Learn2Vibe

When NOT to Use AI

8 minpublished

Recognize scenarios where traditional development approaches are more appropriate than AI assistance.

When NOT to Use AI: Pitfalls and Anti-Patterns

You've probably heard the hype: AI coding assistants can write entire applications, debug complex issues, and make you 10x more productive. While AI tools like GitHub Copilot, Cursor, and ChatGPT are genuinely powerful, they're not magic wands. In fact, misusing them can slow you down, introduce bugs, and prevent you from growing as a developer.

Let's explore the situations where AI assistance becomes a liability rather than an asset, and learn to recognize these anti-patterns before they bite you.

The "Copy-Paste Without Understanding" Trap

This is the most common—and most dangerous—mistake developers make with AI tools.

The Problem

When AI generates code that "just works," it's tempting to paste it directly into your project and move on.
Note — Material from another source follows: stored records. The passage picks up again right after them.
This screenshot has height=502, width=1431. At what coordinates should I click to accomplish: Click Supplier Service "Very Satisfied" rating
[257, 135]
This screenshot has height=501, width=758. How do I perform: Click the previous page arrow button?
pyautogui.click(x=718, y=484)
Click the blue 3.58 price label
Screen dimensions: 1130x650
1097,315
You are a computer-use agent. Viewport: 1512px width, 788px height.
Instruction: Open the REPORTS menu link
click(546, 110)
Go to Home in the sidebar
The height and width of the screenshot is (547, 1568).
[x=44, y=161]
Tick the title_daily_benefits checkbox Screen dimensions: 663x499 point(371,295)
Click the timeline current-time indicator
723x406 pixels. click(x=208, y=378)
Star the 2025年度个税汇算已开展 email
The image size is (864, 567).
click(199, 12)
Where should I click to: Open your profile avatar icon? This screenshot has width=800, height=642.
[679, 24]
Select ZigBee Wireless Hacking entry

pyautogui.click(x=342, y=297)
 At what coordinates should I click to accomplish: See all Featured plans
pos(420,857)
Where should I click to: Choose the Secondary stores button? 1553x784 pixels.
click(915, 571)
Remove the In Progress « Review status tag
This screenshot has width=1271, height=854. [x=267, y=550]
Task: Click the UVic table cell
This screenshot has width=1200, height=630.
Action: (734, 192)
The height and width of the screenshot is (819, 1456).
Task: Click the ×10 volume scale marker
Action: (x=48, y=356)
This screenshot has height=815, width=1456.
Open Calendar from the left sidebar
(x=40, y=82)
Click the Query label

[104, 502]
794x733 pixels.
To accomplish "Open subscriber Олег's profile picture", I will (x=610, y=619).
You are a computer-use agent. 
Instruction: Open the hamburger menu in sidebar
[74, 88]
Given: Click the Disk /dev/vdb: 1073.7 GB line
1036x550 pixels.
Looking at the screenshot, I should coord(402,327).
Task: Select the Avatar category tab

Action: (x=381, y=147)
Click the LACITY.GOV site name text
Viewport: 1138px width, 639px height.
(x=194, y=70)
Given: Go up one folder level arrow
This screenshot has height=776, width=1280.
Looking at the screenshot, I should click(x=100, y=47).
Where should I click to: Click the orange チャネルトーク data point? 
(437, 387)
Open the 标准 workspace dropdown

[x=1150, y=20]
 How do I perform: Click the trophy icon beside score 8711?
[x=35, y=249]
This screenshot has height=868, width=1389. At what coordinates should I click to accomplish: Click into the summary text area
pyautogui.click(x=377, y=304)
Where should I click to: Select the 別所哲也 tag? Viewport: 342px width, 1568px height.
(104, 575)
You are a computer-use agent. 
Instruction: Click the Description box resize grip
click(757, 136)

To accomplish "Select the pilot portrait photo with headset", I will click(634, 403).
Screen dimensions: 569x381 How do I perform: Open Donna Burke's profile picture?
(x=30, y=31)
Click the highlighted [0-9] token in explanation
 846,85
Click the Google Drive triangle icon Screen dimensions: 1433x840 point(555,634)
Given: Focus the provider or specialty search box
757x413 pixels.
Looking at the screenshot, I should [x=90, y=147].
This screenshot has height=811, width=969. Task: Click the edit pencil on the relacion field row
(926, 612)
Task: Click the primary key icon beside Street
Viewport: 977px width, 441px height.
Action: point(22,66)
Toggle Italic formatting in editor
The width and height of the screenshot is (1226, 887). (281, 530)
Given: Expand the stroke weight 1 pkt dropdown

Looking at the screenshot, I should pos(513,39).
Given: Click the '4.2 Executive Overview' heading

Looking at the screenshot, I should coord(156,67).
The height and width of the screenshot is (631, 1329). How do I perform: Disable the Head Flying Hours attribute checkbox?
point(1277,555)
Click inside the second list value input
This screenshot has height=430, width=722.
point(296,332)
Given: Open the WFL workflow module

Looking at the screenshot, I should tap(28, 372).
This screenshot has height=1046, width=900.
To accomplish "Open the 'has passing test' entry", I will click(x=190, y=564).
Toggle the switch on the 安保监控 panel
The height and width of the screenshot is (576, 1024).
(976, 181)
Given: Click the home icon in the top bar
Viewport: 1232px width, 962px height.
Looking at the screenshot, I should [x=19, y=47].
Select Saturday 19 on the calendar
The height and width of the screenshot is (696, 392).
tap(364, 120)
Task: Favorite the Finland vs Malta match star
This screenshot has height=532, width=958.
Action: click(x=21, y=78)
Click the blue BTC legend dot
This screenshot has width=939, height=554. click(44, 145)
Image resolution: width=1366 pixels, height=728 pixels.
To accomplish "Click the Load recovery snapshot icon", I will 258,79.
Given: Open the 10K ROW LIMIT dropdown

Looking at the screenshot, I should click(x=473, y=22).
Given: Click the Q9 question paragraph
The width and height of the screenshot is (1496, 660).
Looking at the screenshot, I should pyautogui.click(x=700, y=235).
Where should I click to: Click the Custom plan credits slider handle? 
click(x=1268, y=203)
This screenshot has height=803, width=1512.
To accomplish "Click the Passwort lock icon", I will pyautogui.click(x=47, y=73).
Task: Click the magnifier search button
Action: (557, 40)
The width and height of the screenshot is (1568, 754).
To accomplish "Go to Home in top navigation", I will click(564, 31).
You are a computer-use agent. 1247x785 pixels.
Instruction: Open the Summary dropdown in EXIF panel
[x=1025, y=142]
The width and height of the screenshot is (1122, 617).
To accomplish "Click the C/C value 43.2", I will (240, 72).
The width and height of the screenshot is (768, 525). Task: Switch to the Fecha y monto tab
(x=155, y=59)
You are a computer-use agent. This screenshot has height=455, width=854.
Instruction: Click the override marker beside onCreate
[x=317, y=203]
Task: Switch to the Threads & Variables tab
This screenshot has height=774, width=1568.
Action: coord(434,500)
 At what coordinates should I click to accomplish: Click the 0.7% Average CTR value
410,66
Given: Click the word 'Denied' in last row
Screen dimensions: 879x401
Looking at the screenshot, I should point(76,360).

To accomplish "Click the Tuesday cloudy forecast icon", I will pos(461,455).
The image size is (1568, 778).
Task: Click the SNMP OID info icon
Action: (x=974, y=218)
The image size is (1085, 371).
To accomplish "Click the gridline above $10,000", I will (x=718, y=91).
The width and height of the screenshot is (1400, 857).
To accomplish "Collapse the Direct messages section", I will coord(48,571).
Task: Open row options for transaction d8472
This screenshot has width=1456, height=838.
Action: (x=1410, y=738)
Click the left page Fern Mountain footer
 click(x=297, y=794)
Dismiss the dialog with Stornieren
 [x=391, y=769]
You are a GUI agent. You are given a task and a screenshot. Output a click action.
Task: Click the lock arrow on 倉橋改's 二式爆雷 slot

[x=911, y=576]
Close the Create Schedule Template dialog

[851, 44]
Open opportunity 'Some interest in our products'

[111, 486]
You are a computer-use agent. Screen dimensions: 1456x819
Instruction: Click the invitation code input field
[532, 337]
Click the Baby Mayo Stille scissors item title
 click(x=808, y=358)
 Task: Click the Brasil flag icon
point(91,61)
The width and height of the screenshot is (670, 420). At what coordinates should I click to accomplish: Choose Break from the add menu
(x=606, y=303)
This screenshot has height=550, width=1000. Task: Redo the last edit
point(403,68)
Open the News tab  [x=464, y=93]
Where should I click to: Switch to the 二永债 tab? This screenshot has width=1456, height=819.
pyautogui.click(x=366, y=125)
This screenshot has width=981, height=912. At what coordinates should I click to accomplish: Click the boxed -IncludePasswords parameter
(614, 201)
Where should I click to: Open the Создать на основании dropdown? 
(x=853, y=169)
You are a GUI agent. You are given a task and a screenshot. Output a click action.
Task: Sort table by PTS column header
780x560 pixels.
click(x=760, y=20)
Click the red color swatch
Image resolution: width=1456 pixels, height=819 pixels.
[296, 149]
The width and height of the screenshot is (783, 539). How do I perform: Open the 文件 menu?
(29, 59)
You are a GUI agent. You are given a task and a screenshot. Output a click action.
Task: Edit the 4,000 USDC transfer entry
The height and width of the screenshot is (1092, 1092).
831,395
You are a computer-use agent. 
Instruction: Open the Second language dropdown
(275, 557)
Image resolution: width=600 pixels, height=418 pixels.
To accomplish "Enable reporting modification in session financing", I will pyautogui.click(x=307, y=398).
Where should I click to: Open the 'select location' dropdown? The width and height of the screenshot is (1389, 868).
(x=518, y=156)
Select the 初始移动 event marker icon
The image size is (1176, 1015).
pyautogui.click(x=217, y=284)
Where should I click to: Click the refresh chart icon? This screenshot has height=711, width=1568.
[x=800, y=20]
But code you don't understand is a ticking time bomb.

# AI suggested this for handling user authentication
@app.route('/login', methods=['POST'])
def login():
    user = User.query.filter_by(username=request.form['username']).first()
    if user and check_password_hash(user.password, request.form['password']):
        session['user_id'] = user.id
        return redirect(url_for('dashboard'))
    return render_template('login.html', error='Invalid credentials')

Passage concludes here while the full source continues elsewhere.